Slowing respiration is just one part of the solution, though. One must also watch out for factors that can independently speed it up. The biggest such factor is physical damage like bruising or crushing, which activates stress hormones in produce, causing them to “breathe” faster, ripen and spoil more quickly, and makes them more vulnerable to microbial invasion.

This is why delicate items such as berries and salad greens sometimes come in clamshell packaging, and it’s why foam netting is wrapped around papayas and mangoes.

Other methods used draw inspiration from vegetables that tackle exposure well.

Capsicums and certain cucumbers, for instance, have thick waxy skins that help them retain moisture and keep from drying out. So, delicate items such as the thin-skinned and water-heavy English cucumber are now coated in edible wax, to reduce moisture loss and keep them crisp and fresh.

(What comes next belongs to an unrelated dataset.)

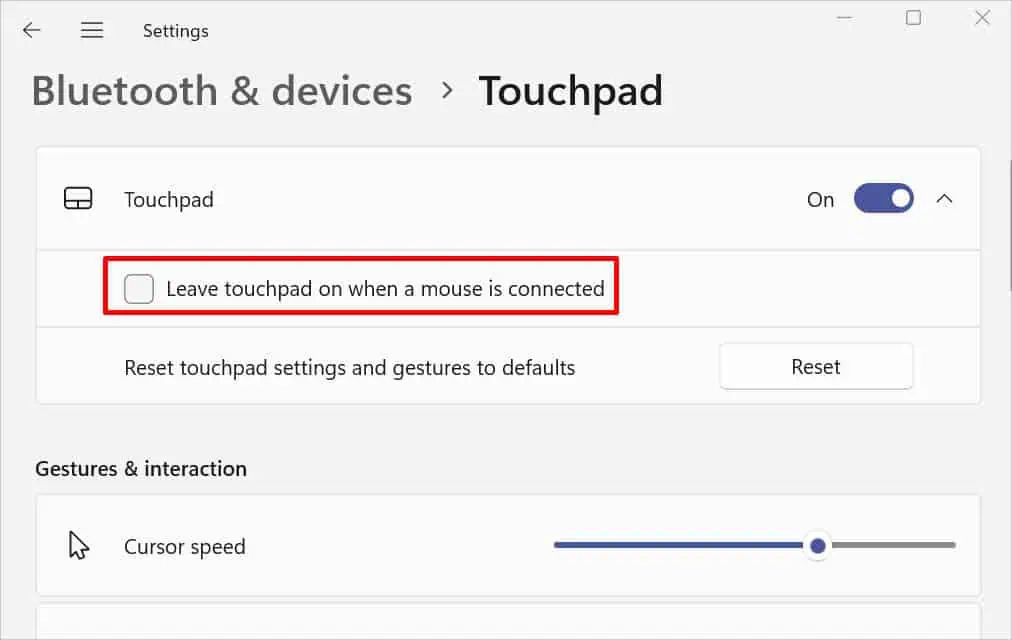Click the Touchpad breadcrumb title

click(570, 91)
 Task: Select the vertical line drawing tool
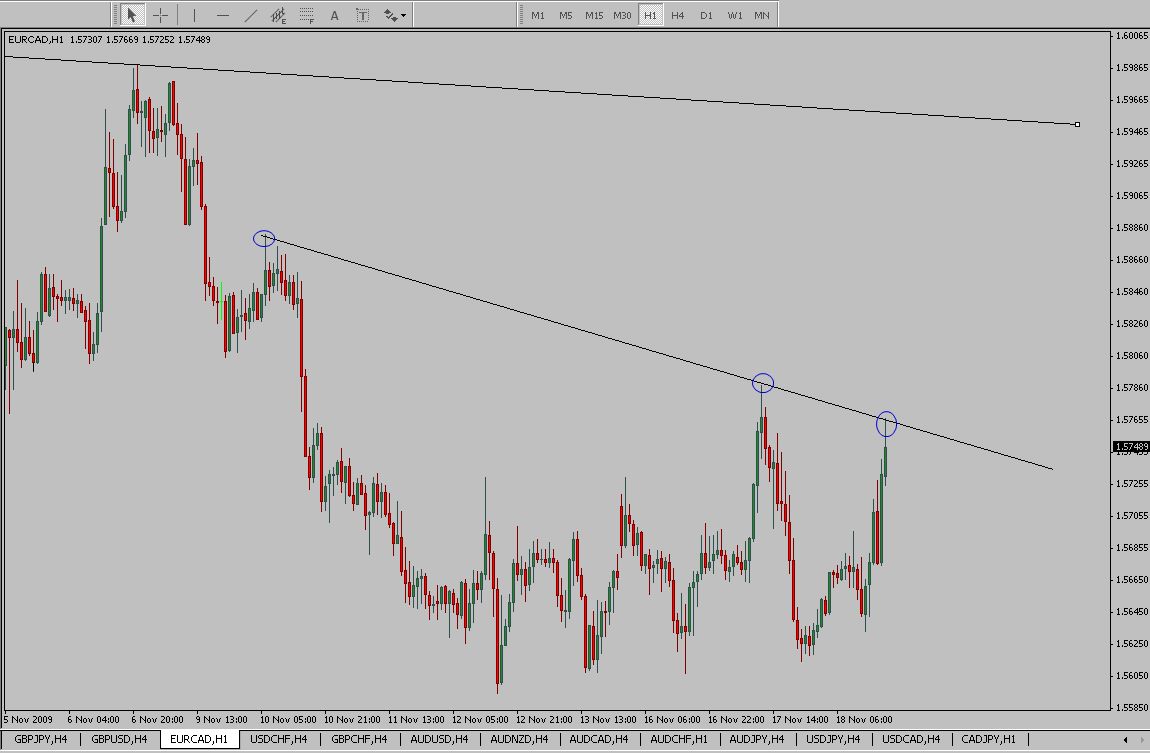pos(194,15)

Back to the fruit’s original mission of spilling its seeds, there’s one more thing to watch out for in this regard: some fruits such as bananas and apples release a hormone called ethylene to trigger ripening and aging. Left unchecked, this hormone, released as a gas, can trigger aging in nearby plants and vegetables too. (Just place the bananas near the lettuce, cabbage and broccoli and watch them wilt.)

Knowing this has helped scientists counter this effect as well. A gas called 1-MCP (1-methylcyclopropene) is now used to block ethylene receptors. Ethylene absorbers are also used in crates of fruit, to reduce the gas’s effects. On the flip side, ethylene gas is sometimes added to a crate, to force produce to ripen quickly, just before it is put on a shelf.

In these ways, fruits and vegetables are kept fresh long after they leave the farm, making them appetising to eat — and, more vitally, keeping crates of food from ending up in a landfill.